Aku melanjutkan makan siangku. Aku sangat lapar, walau pada saat jam istirahat sudah makan semangkuk bakso, tapi tetap wajib makan nasi agar kenyangnya bertahan lama.

Selesai makan, aku langsung sholat dzuhur. Setelah itu, aku merebahkan tubuhku diatas kasur, kupasang headset ditelingaku, sambil mendengarkan musik kesukaanku. Sambil kuberusaha memejamkan mata.

Bangun tidur, kulihat jam dinding sudah jam setengah 5 sore, aku segera bangun dari tempat tidurku, telingaku masih terpasang headset dan lagu kesukaanku masih berputar. Aku segera mematikannya. Aku beranjak kekamar mandi, untuk mandi, lalu sholat ashar.

Aku bercermin, usiaku masih muda, baru akan beranjak 17 tahun pada bulan Mei nanti. Aku ingin menghabiskan masa mudaku dengan bergaul bersama teman-teman. Setelah lulus dari SMA, aku akan berusaha menggapai mimpiku. Aku akan kuliah, lalu aku ingin menjadi wanita karir yang bekerja dikantor, aku ingin mempunyai uang sendiri, aku ingin membahagiakan kedua orang tuaku.

Sejujurnya, aku tidak ingin hanya menjadi Ibu rumah tangga seperti ibuku, aku ingin bekerja ataupun berkarya, aku ingin menghabiskan masa mudaku dengan bekerja dan bergaul dengan banyak teman, pokoknya aku tidak ingin menikah sebelum impianku terwujud.

Mama pernah bercerita kalau ia menikah muda karena dijodohi oleh kedua orang tuanya. Awalnya mama sudah punya pacar, tapi kedua orang tuanya tidak setuju, akhirnya dijodohkan dengan papa yang tak lain adalah guru ngajinya mama. Mama bilang, awalnya mama tidak cinta dengan papa, tapi seiring berjalannya waktu, cinta itu hadir dengan sendirinya. Alhamdulillah sampai saat ini mereka masih bersama, aku satu-satunya buah cinta mereka.

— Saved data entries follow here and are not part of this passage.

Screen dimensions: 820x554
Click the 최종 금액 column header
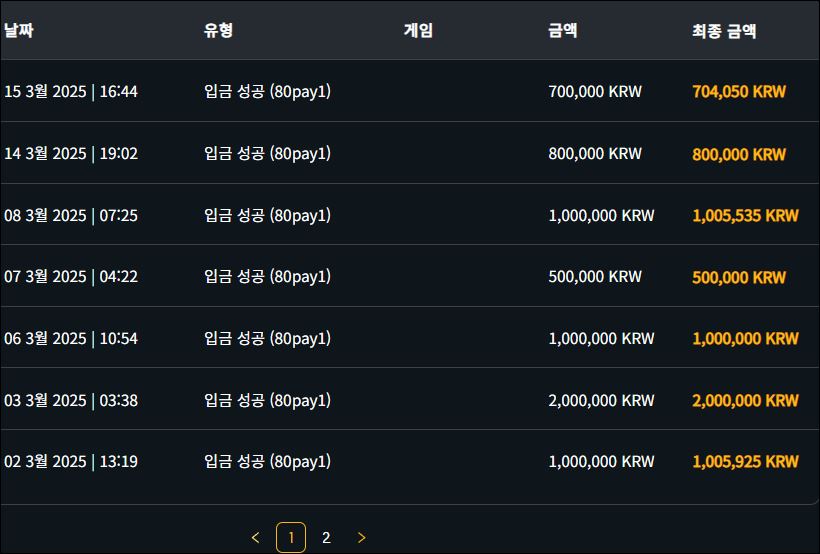click(x=724, y=31)
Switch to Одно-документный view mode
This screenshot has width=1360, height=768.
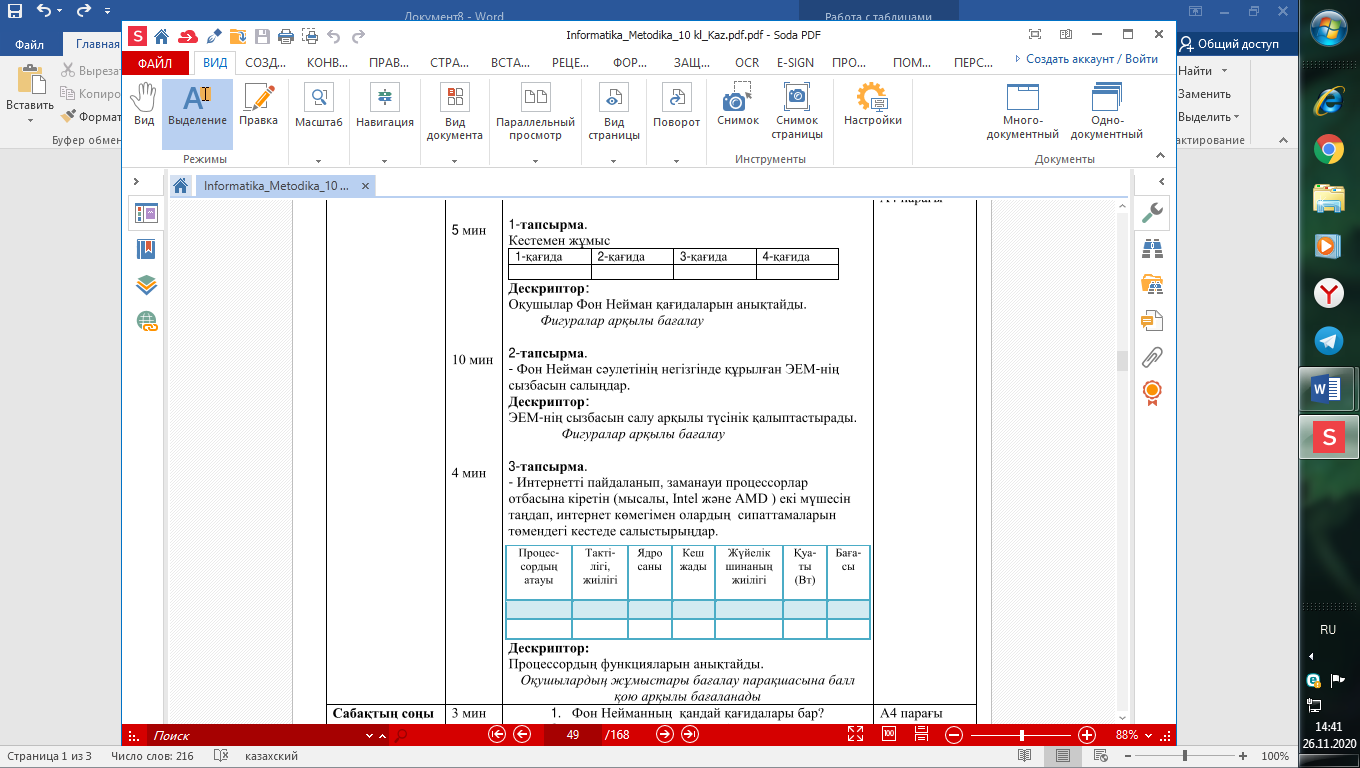point(1106,112)
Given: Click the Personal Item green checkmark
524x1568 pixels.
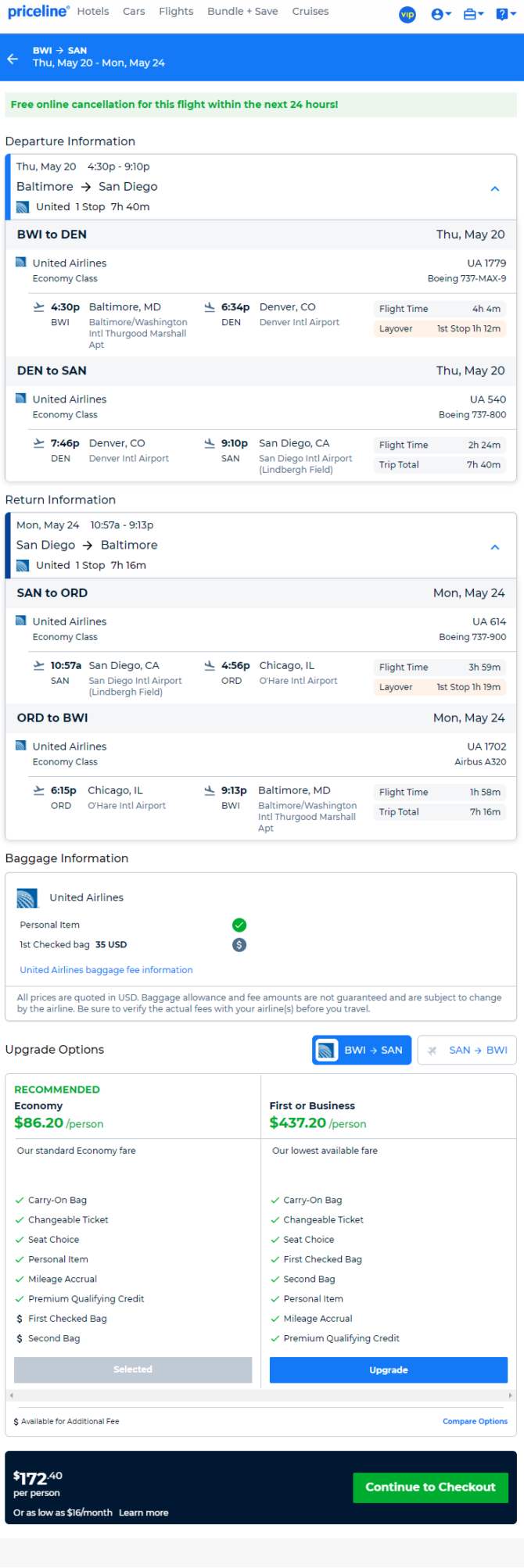Looking at the screenshot, I should click(x=239, y=925).
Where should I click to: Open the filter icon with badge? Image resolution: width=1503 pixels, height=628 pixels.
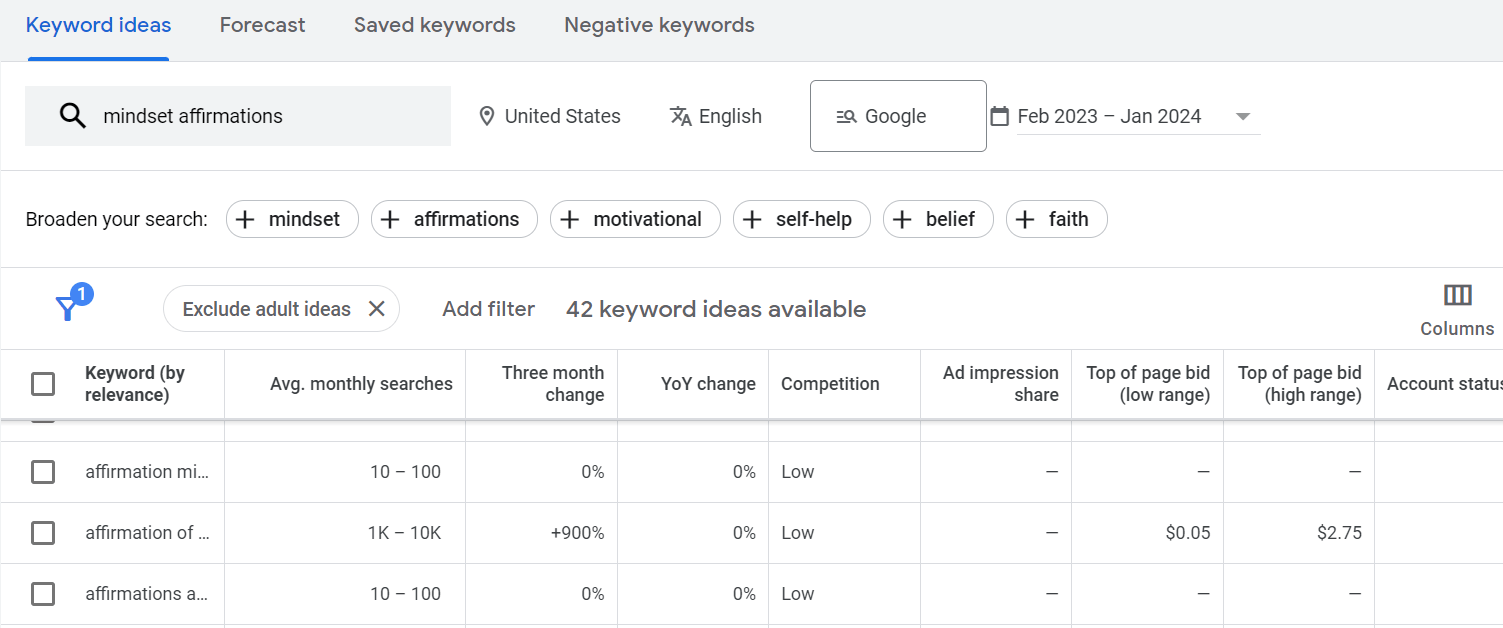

"Papa…" Sapaku ketika Papa sudah sampai dirumah, aku mencium punggung tangannya, lalu aku membuatkan Papa secangkir teh hangat.

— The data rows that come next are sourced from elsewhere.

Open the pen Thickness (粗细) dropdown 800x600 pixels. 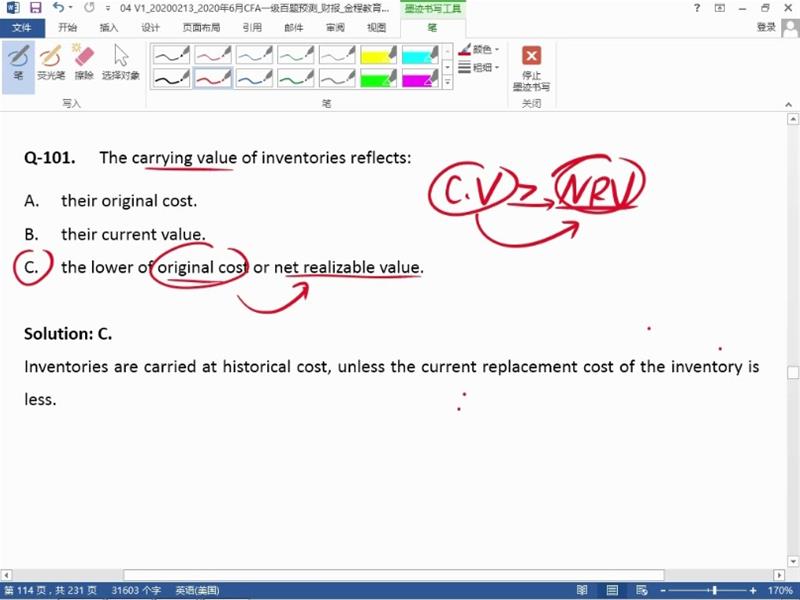pyautogui.click(x=481, y=67)
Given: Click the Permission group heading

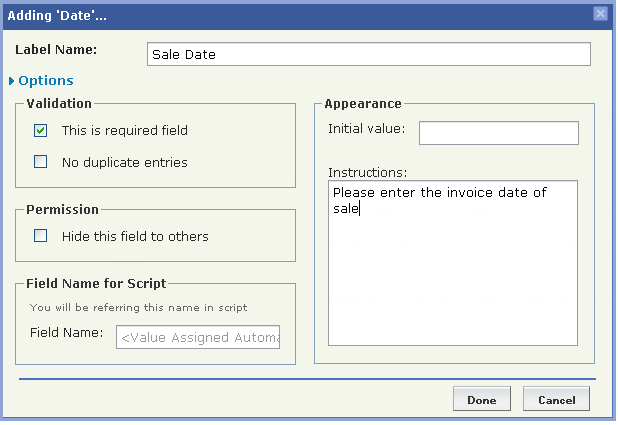Looking at the screenshot, I should coord(62,210).
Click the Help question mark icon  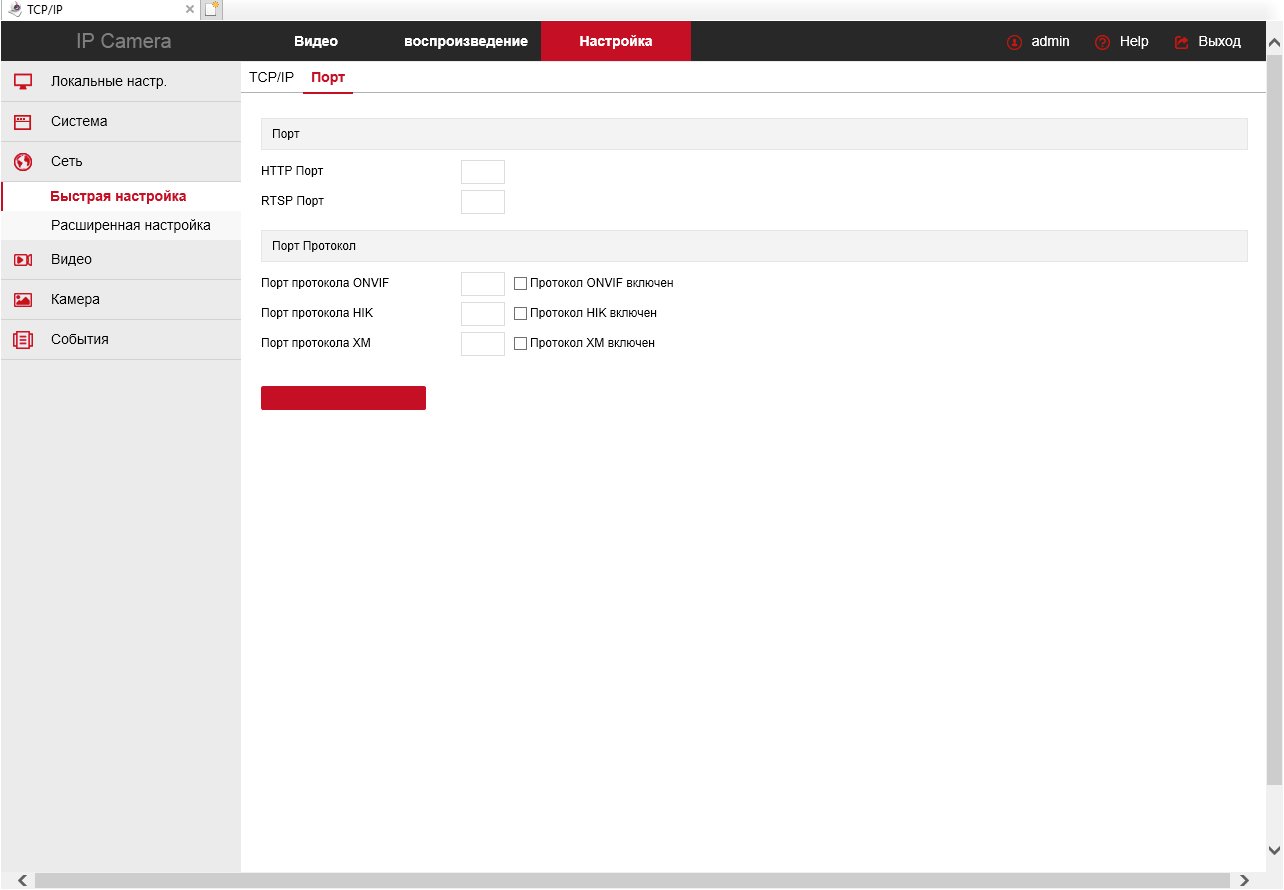point(1103,42)
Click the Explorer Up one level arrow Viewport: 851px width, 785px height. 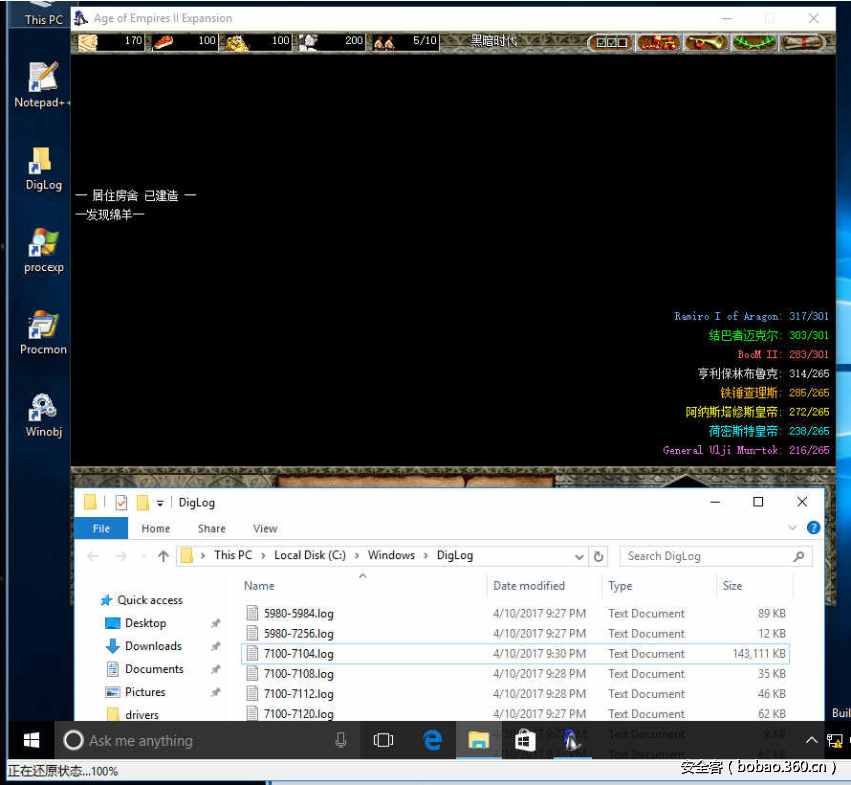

Setelah itu, aku membantu Mama masak, menyiapkan makan malam untuk kami. Mama bilang, aku sudah harus terbiasa membantunya masak, agar kalau nanti aku menikah, aku sudah bisa masak.

"Tapi aku kan menikahnya masih lama, Ma!"

"Iya, Mama tau! Tapi kan ga ada salahnya juga kamu belajar masak dari sekarang, biar bisa masakin Mama dan Papa."

Benar juga sih, tak ada salahnya aku belajar masak dari sekarang. Aku pernah membaca, setinggi-tingginya gelar pada seorang wanita, ia akan tetap menjadi ibu rumah tangga dirumahnya, yang akan menyiapkan makanan untuk suami dan buah hatinya. Maka alangkah bahagianya bila seorang ibu selalu dirindukan rasa masakannya oleh anak-anaknya.

Adzan maghrib tiba, aku bersiap untuk melaksanakan shalat. Papa yang selalu jadi imam shalat kami.

"Nanti, kamu kalau cari suami, yang bisa menggantikan posisi Papa, selain jadi imam dalam rumah tangga, dia juga harus bisa menjadi imam dalam shalat dan juga selalu bisa membimbing kamu dalam kebaikan." Pesan Papa selesai kami shalat.

"Iya, Pa! Selain harus sholeh, aku juga mau cari suami yang kaya dan yang ganteng."

"Kaya dan ganteng masuk ke dalam tipe suami yang kamu inginkan juga?" Tanya Mama.

"Iya dong!"

"Tidak ada manusia yang sempurna, Sayang!" Ucap Mama.

Tidak ada salahnya jika aku menginginkan laki-laki yang sempurna, walau aku tahu, tidak ada manusia yang sempurna didunia ini.

"Kamu juga harus memantaskan diri, harus belajar jadi wanita sholehah yang pandai menjaga diri dan kehormatan. Karena laki-laki yang baik-baik itu untuk wanita yang wanita yang baik-baik, begitu pula sebaliknya." Pesan Mama.

"Kok kita jadi membicarakan tentang pernikahan sih? Kan masih lama, sekarang aja aku masih sekolah! Setelah lulus, aku masih mau kuliah dan kerja." Protesku sambil melipat mukena yang tadi kupakai.

"Ini hanya pesan dari Mama dan Papa, biar kamu selalu ingat!" Ucap Mama.